I think more choices = better. Ngl it took me over a week (maybe more) to get used to this new model, during which time I often reverted back to checking stuff on a Lemmy instance. But when I finally had it arranged how I wanted, now I REALLY appreciate these additional options!
And I don’t have any comments from anyone on Lemmy.ml showing up for me - bc I’ve blocked all users from that instance. Lemmy’s instance blocking is misnamed and nonfunctional as it does not actually “block” the “instance” as it says, but PieFed’s “block all users from <this instance>” works exactly as advertised!
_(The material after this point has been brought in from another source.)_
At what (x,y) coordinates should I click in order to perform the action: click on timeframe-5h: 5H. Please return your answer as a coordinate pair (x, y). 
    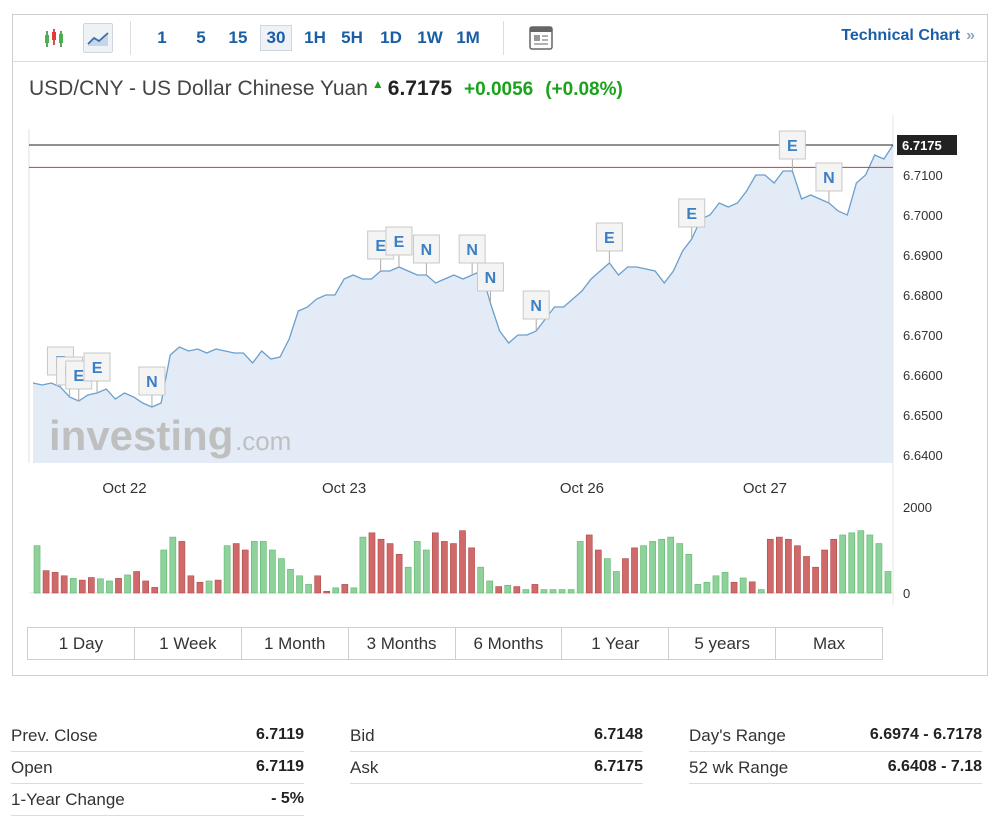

Sorry this is long, but I hope offers that insider’s perspective of how PieFed works differently, bc it offers MANY different choices and options that are not available to people using Lemmy, which affects the implications of certain words like “blocking” (becoming true blocking) and “subscribe”/join (meaning merely to show up in the default Subscribed feed, but no other implications beyond that).
(+ @[email protected]) If you could easily skip past a section to the next block, that seems like it would help alleviate that concern? It’s still an extra click, but would make navigation easier?